> _Listed records_
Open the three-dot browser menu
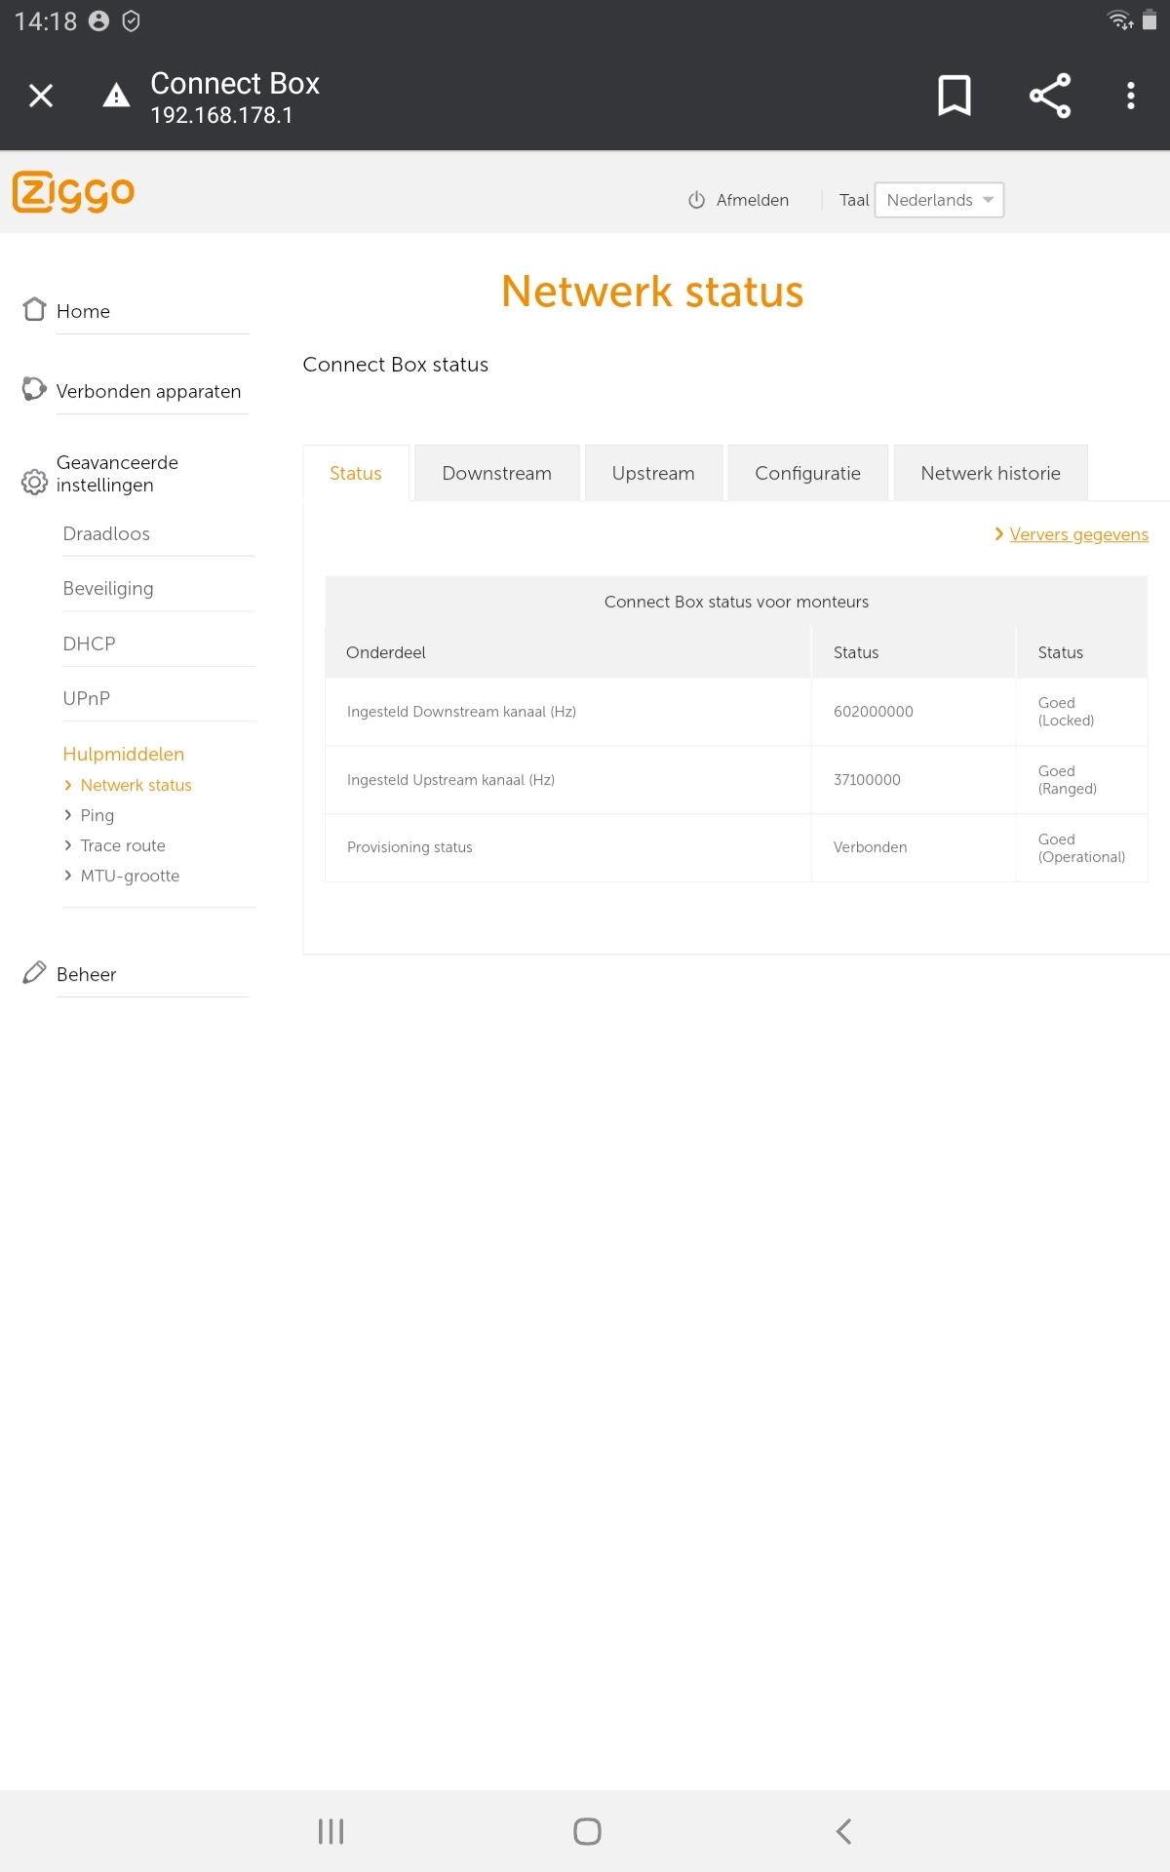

* * *

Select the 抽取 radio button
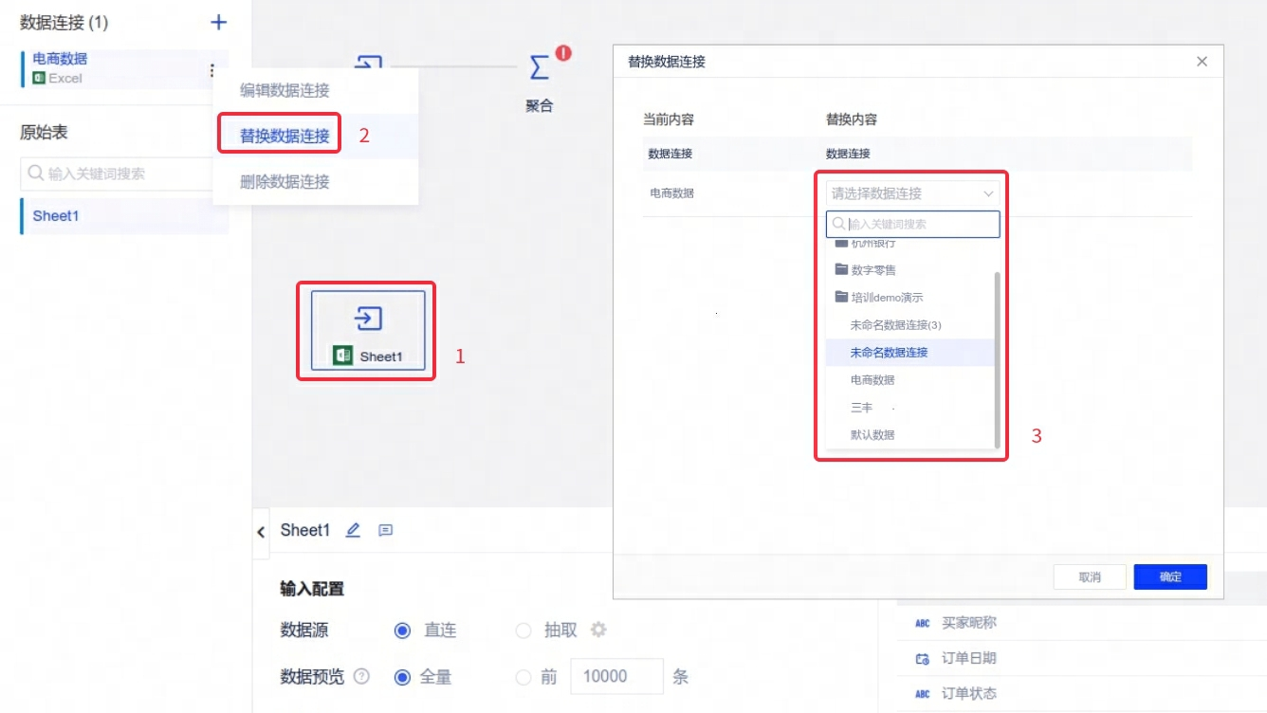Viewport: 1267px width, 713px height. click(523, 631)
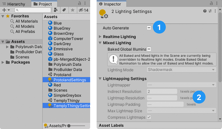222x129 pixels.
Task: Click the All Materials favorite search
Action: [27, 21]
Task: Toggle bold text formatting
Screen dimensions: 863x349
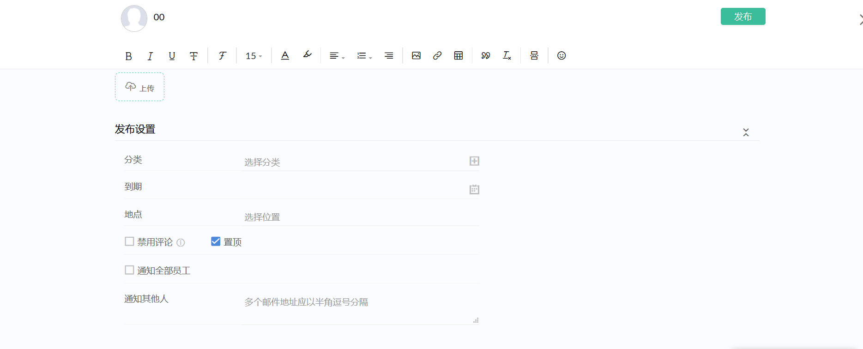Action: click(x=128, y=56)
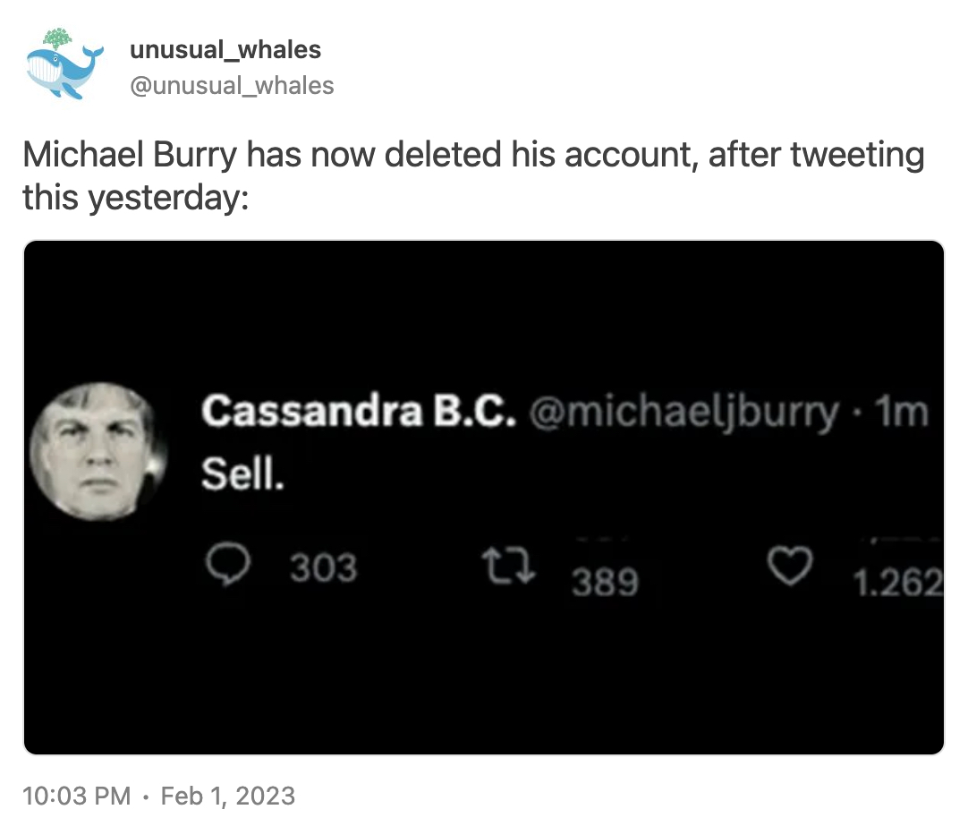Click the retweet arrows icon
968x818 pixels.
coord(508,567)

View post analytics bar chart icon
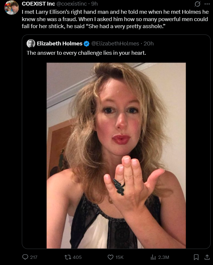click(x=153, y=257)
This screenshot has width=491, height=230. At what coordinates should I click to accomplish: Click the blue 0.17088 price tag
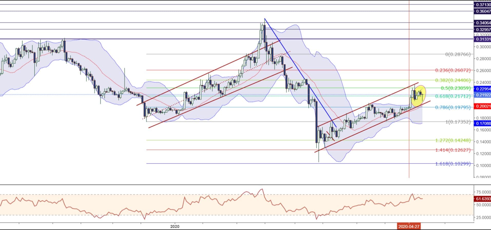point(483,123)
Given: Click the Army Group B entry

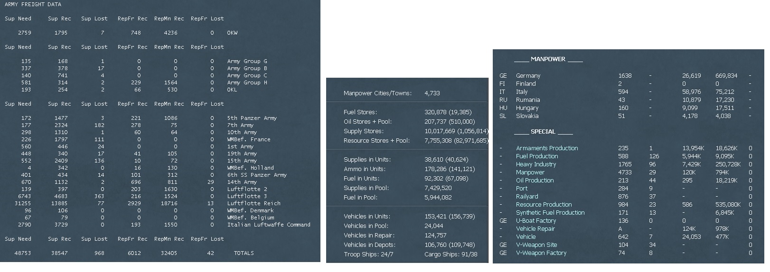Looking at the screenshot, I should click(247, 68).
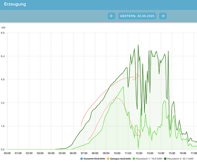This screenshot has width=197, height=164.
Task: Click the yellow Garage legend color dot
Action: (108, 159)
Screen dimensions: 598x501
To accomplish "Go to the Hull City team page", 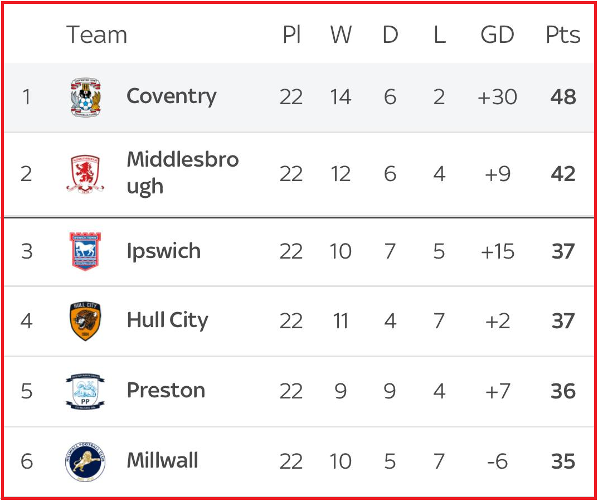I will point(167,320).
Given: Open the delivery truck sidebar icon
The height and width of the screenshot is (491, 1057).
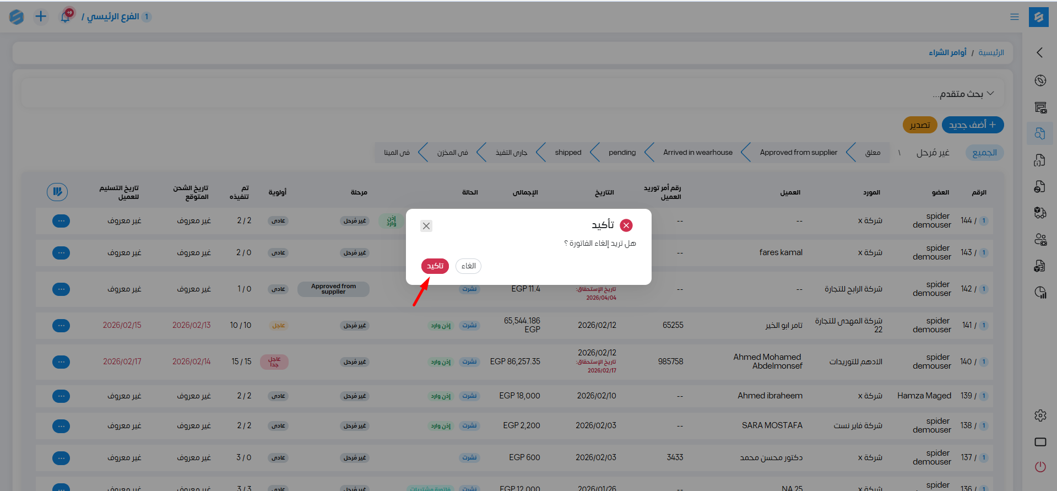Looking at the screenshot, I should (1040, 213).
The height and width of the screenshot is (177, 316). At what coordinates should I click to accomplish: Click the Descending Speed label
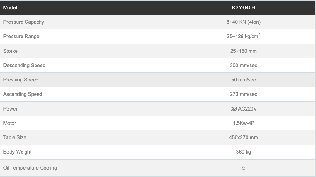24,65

> _Your instructions_
Please copy all lines of the listing in which the string "Open" occurs.

> _Exercise result_
Open the three-dot browser menu
Given: Open the delivery truck sidebar icon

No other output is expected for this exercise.